Another consideration on controlling AI behavior is whether or not we can use machine learning techniques to ‘learn’ morality. Some researchers suggest that AGI should be programmed to dynamically analyze the ethical consequences of its own actions, rather than rely on a predetermined list of rules to follow. It would be harder to implement, but would be more flexible and adaptable to different situations.

Where are we now?

We ultimately don’t know when (or even if) artificial intelligence will reach a singularity, so there’s no telling what exactly is going to happen. However, the rate of progress of machine ethics and artificial intelligence ethics is definitely nonzero. Products like IBM’s Watson are getting at least within the ballpark of human decision making. Watson can answer impressively complex Jeopardy! questions (as it famously did to beat the two best human Jeopardy! players ever), by combining massive amounts of computing power and massively sophisticated combinations of algorithms in natural language processing and data retrieval to come up with hypotheses and their probabilities of correctness.
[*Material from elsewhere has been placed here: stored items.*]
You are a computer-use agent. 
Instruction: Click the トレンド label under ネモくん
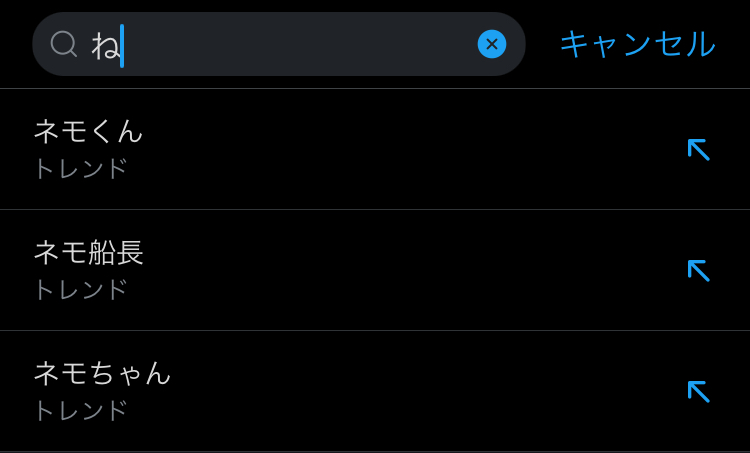pos(81,168)
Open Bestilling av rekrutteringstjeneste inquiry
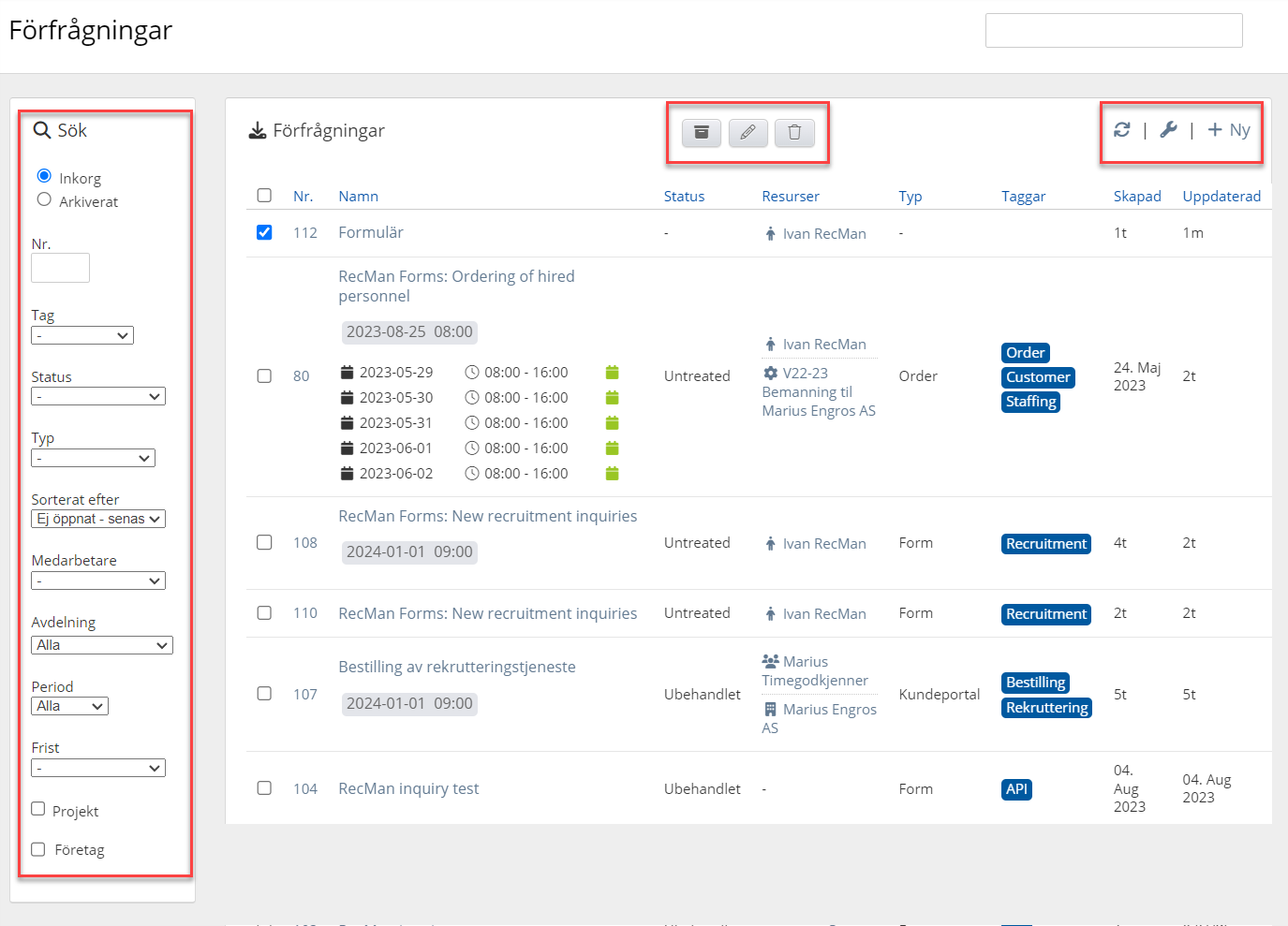Viewport: 1288px width, 926px height. point(456,668)
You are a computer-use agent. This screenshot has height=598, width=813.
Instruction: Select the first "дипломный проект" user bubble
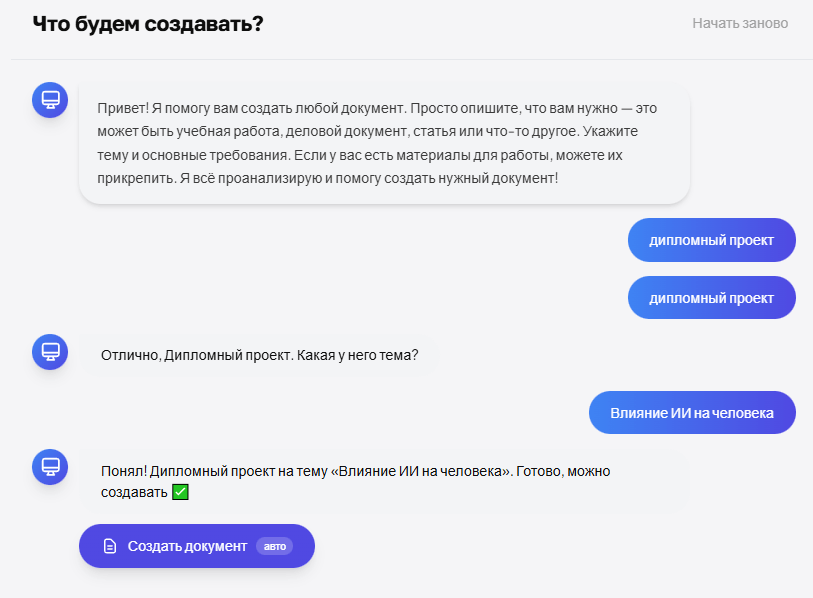click(x=711, y=241)
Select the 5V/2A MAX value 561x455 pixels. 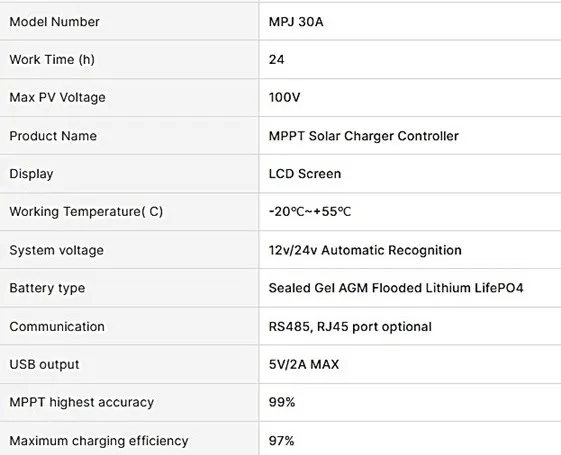[x=304, y=365]
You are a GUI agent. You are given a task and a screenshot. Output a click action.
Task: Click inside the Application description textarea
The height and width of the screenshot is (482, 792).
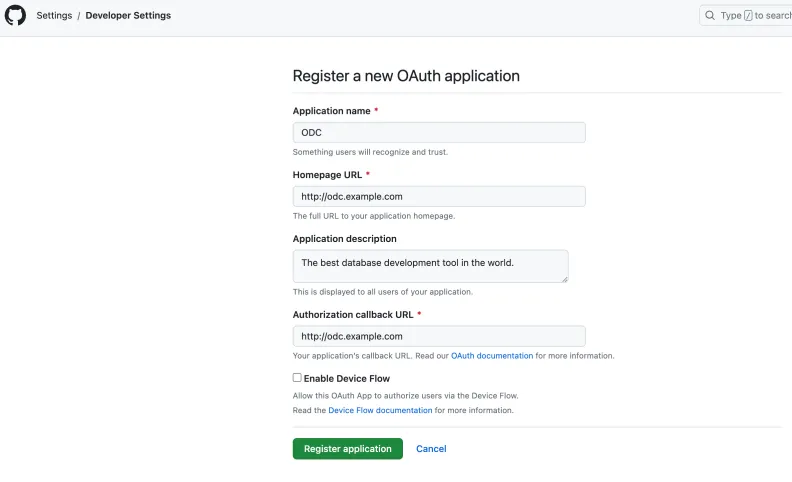(x=430, y=265)
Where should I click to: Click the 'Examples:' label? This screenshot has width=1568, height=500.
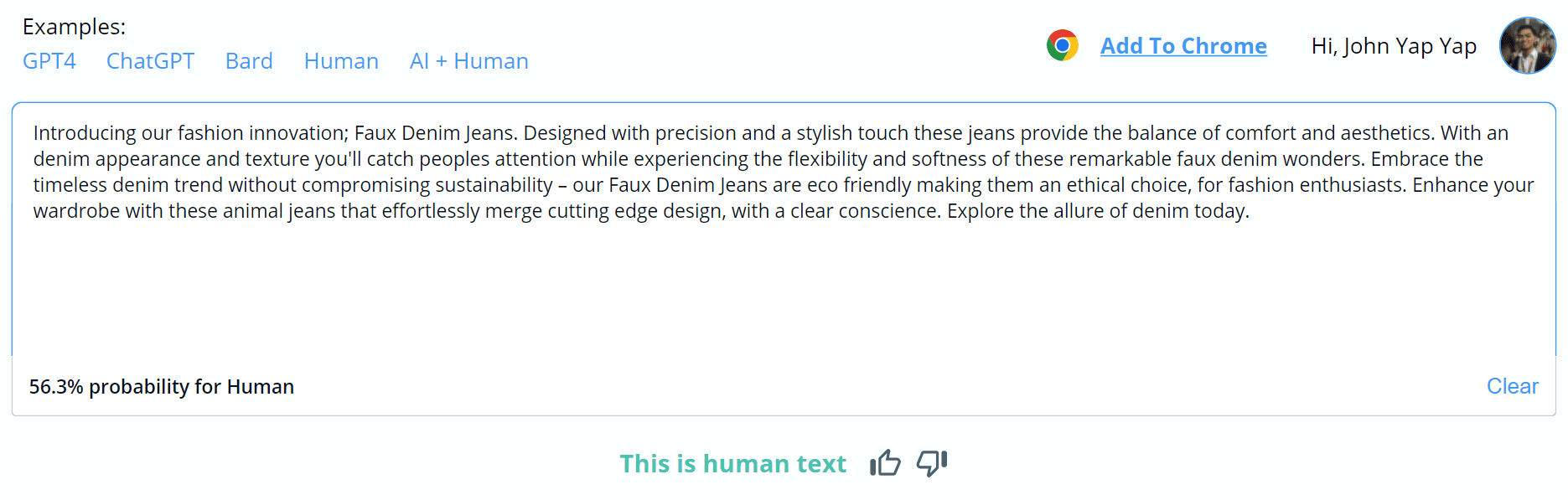74,27
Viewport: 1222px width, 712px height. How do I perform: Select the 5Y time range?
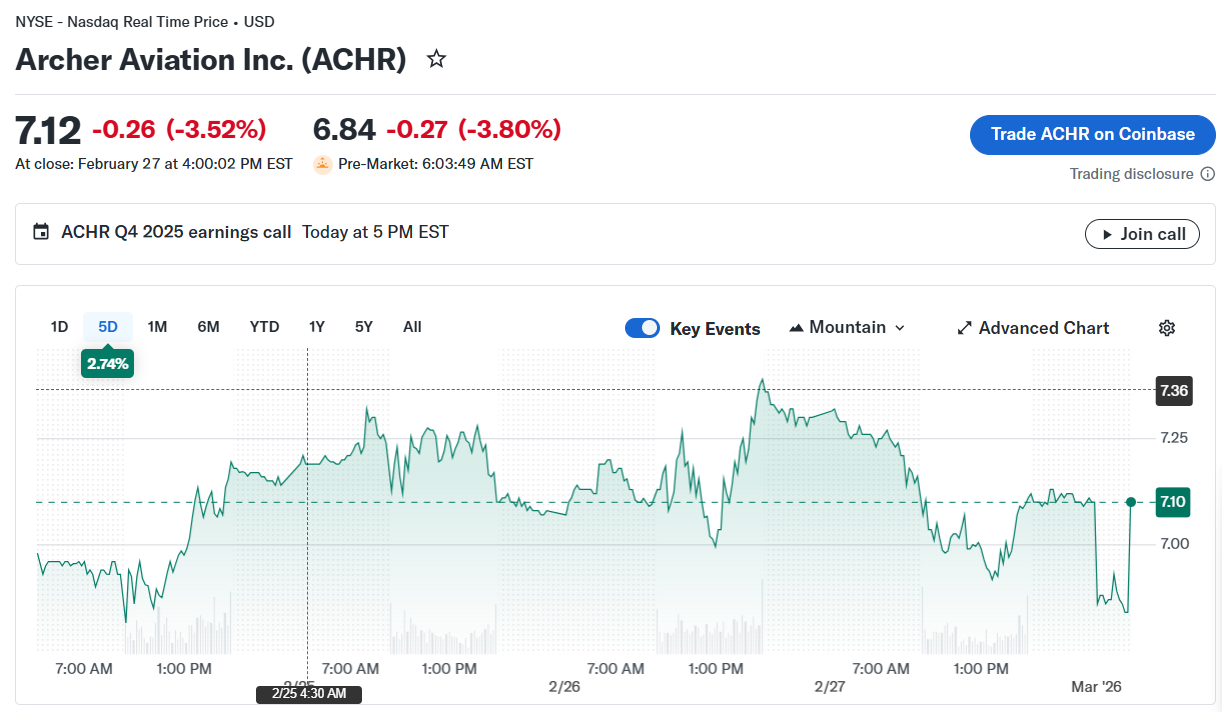pyautogui.click(x=363, y=326)

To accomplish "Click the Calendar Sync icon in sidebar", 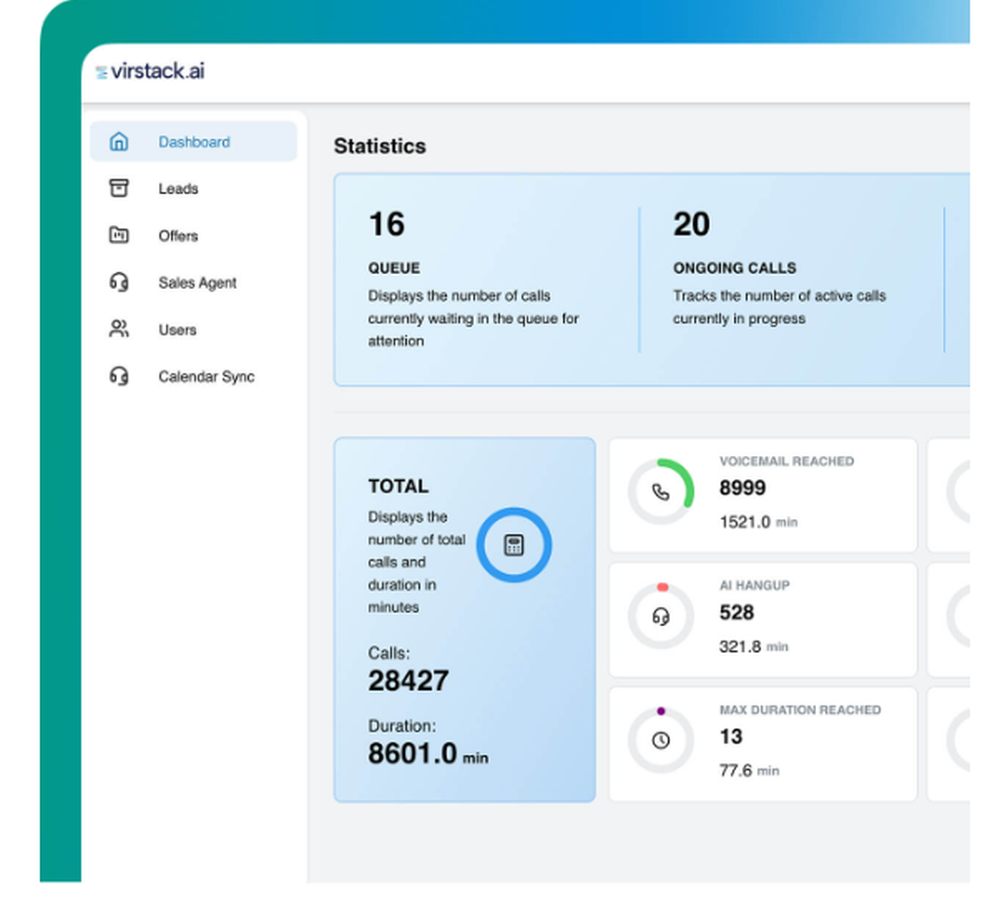I will [119, 376].
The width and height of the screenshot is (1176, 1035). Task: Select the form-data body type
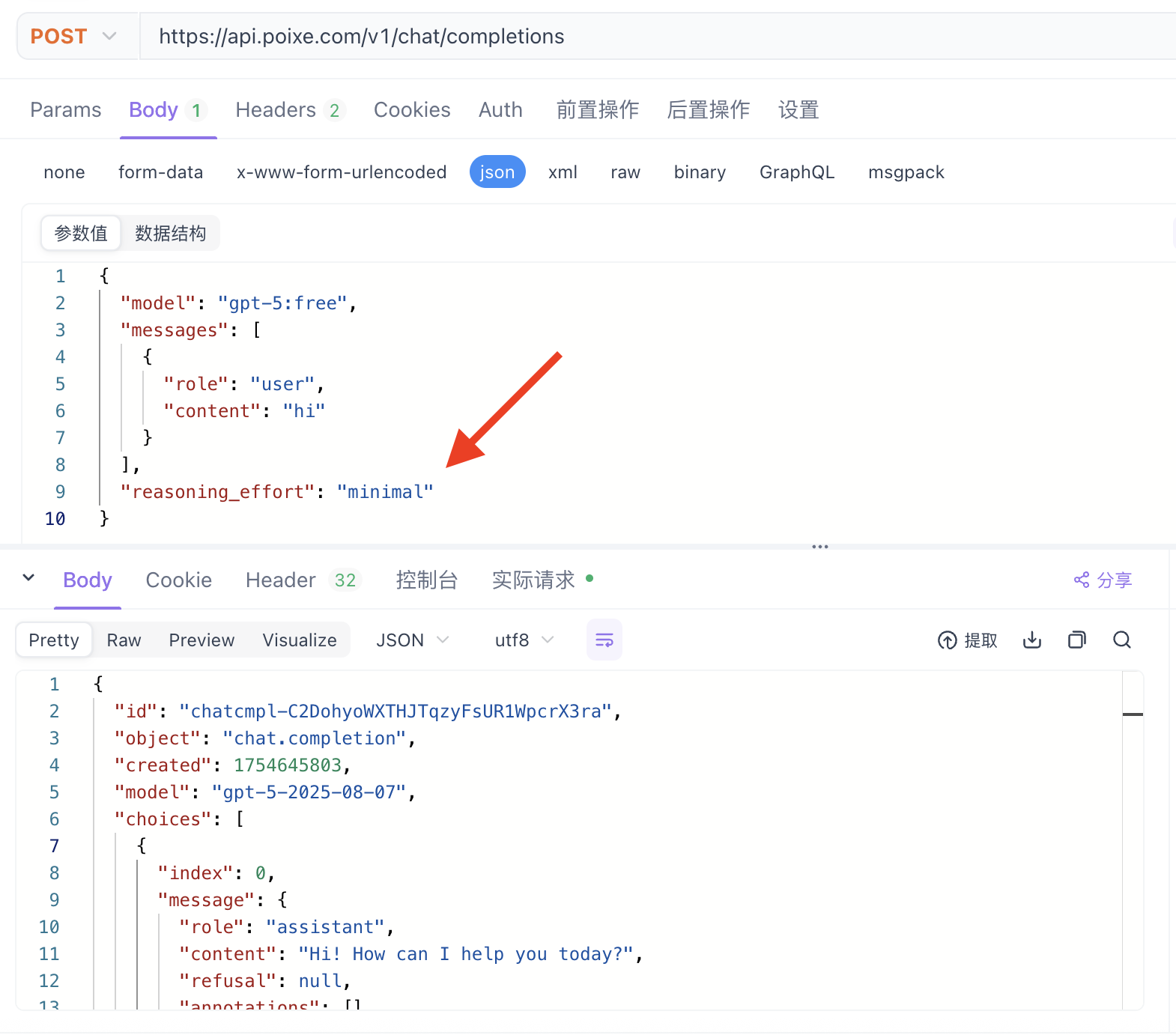[160, 172]
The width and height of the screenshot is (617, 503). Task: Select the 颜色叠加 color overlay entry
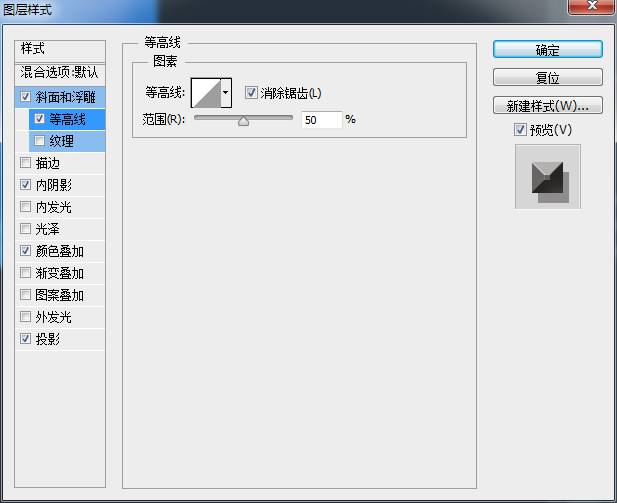click(x=60, y=252)
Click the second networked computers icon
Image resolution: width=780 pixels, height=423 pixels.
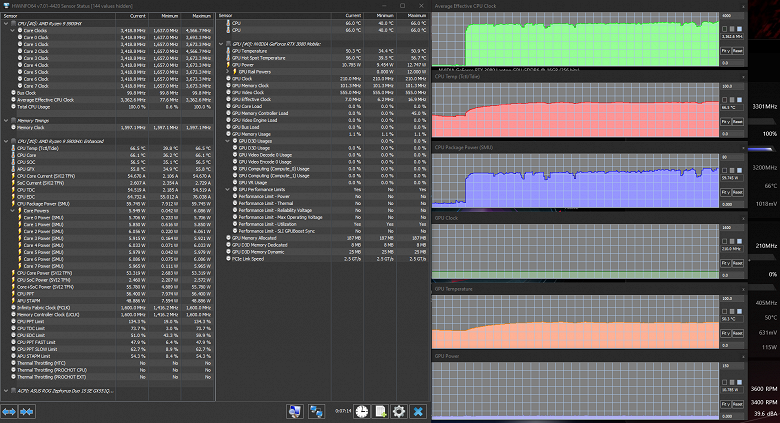click(x=317, y=411)
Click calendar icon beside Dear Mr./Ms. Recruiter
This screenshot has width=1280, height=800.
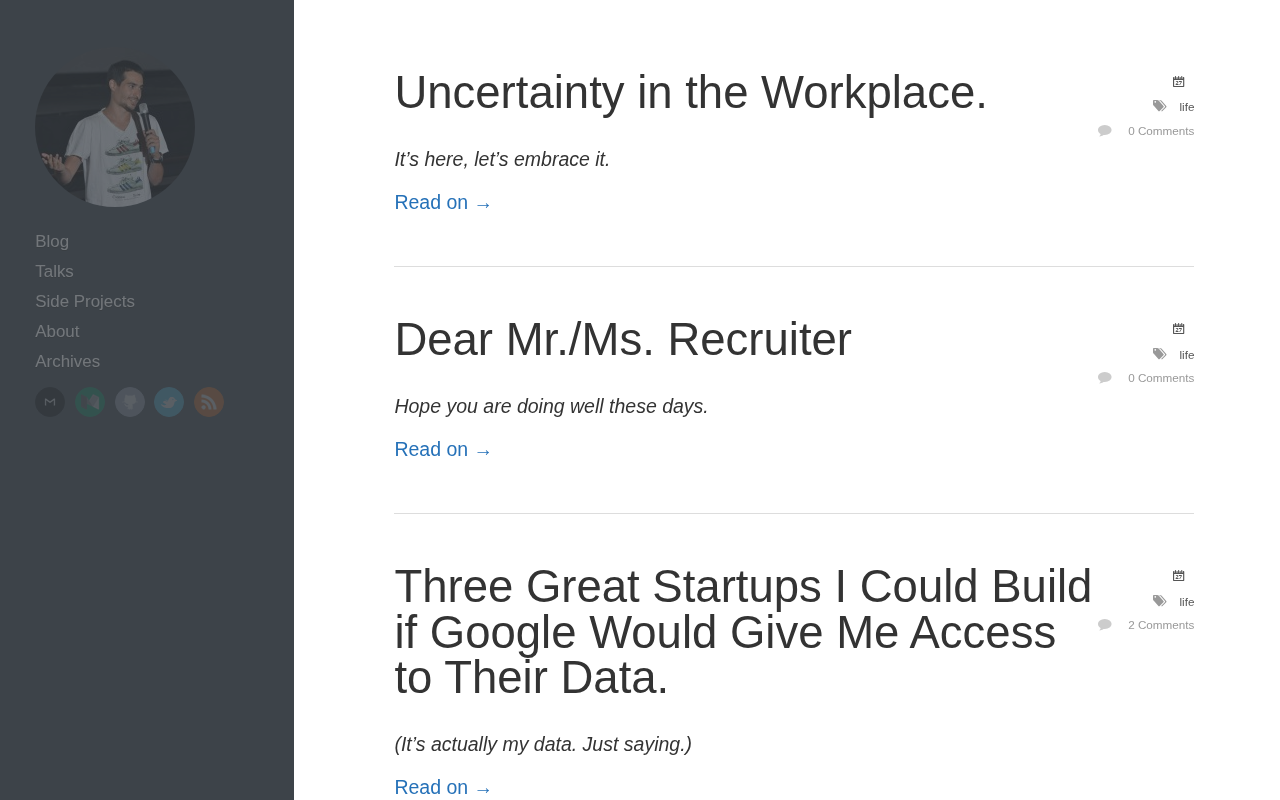click(1178, 329)
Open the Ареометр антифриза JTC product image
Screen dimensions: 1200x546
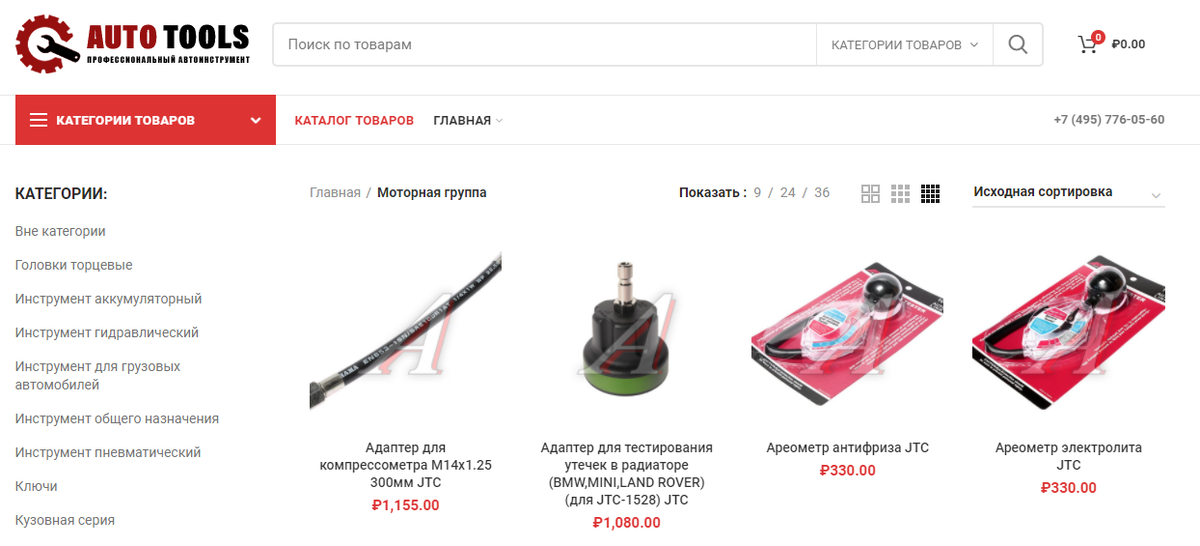point(847,338)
Watson is an impressive step forward in cognitive computing, and emulates human brain function on a primitive level: instead of calculating or computing an answer, it searches for an answer based on prior ‘experience’ in the form of indexed data. It’s very good at what it was designed to do, but it’s still far away from the general intelligence abilities of the human brain. The jump from ANI (narrow intelligence) to AGI is huge. It’ll take some pretty giant leap to get there. Still, Watson is a remarkably advanced product that pushed the capabilities of natural language processing and cognitive computing far beyond what had been done before.

In academic research, a great deal of progress is being made. Researchers have begun developing automated tools (here’s another) based on genetic algorithms that can fix bugs. It’ll be fascinating to watch and see what happens as the research continues to push further the extent of human knowledge already made in artificial intelligence and machine learning (and so many more…).


Human morality is and always will be a field of deep divides. A quick Google search of social issues gives plenty of varying and often extremist opinions. We, as humans, can’t and probably never will agree on the ethicality of certain decisions, and it would certainly be orders of magnitude more difficult to hard code ‘correct’ ethical behavior into an AGI or ASI. Nonetheless, the progress of academic research in both machine ethics and artificial intelligence (and other fields) will ultimately cause advancements in our understanding of the computing systems of the future, and it’ll be fascinating to watch.